With that out of the way, I would like to print the first training example, and see what it looks like:

In [2]:
list(train_dataset)[0]

(1,
 'I rented I AM CURIOUS-YELLOW from my video store because of all the controversy that surrounded it when it was first released in 1967. I also heard that at first it was seized by U.S. customs if it ever tried to enter this country, therefore being a fan of films considered "controversial" I really had to see this for myself.<br /><br />The plot is centered around a young Swedish drama student named Lena who wants to learn everything she can about life. In particular she wants to focus her attentions to making some sort of documentary on what the average Swede thought about certain political issues such as the Vietnam War and race issues in the United States. In between asking politicians and ordinary denizens of Stockholm about their opinions on politics, she has sex with her drama teacher, classmates, and married men.<br /><br />What kills me about I AM CURIOUS-YELLOW is that 40 years ago, this was considered pornographic. Really, the sex and nudity scenes are few and far betwee

`train_dataset` is an iterator that lets us traverse a list of tuples. Where _each_ tuple is the sentiment, followed by the text.

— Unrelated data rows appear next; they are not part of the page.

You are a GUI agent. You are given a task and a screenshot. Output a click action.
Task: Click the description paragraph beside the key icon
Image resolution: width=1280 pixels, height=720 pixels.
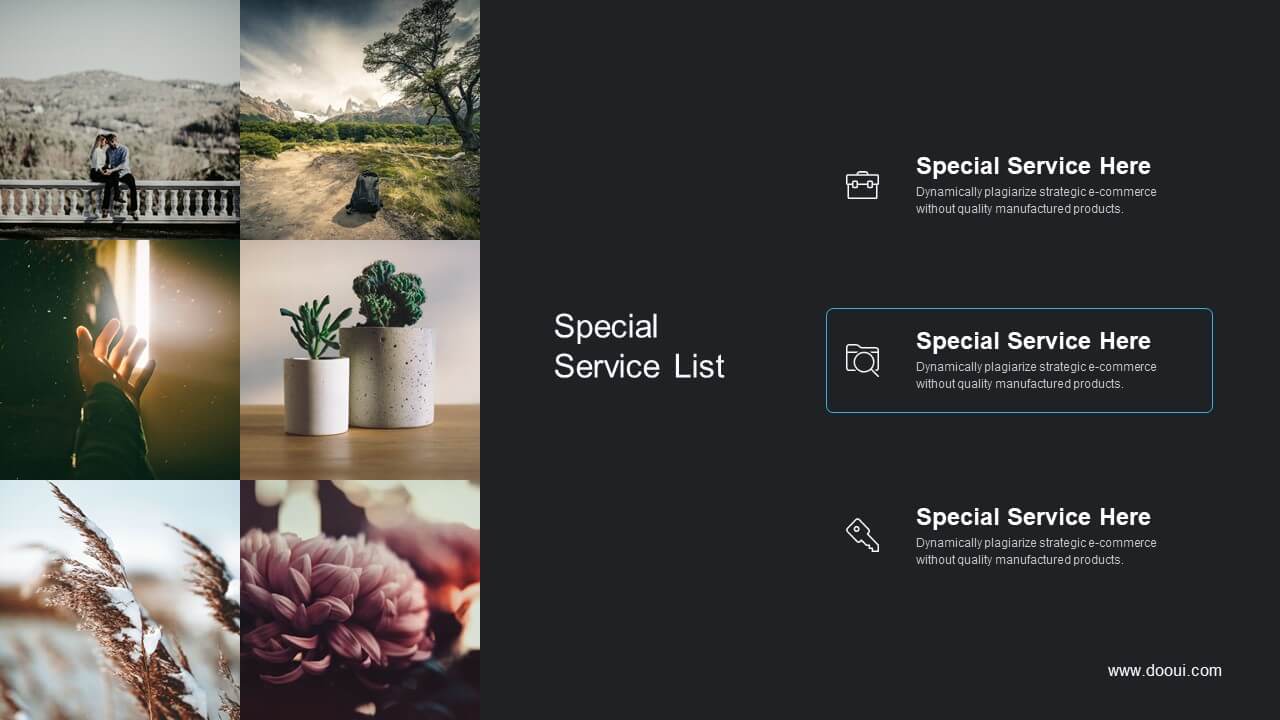coord(1036,551)
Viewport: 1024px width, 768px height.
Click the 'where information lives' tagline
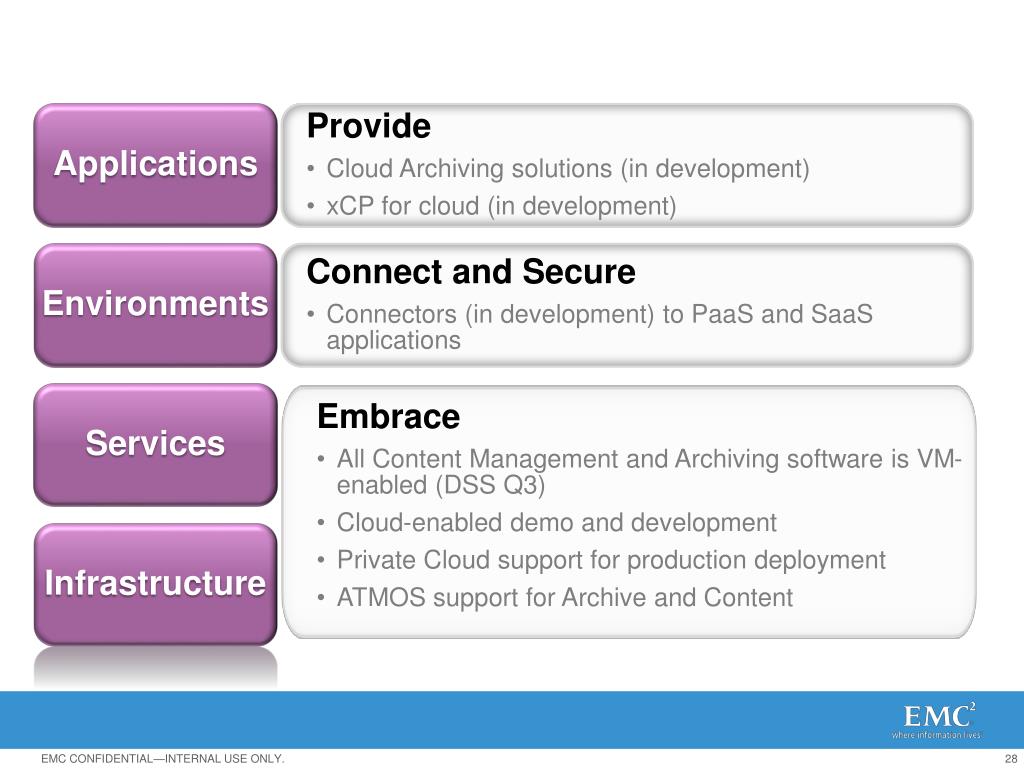(x=936, y=735)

Let's start our preprocessing with splitting the training partition of the dataset into a training and validation partition.

In [3]:
import torch
import torch.nn as nn
from torch.utils.data.dataset import random_split
torch.manual_seed(1)

train_dataset, valid_dataset = random_split(
    list(train_dataset), [20000, 5000]
)

My second step is to **find the number of unique tokens (words)** in the training dataset. It is also known as the **vocab size**.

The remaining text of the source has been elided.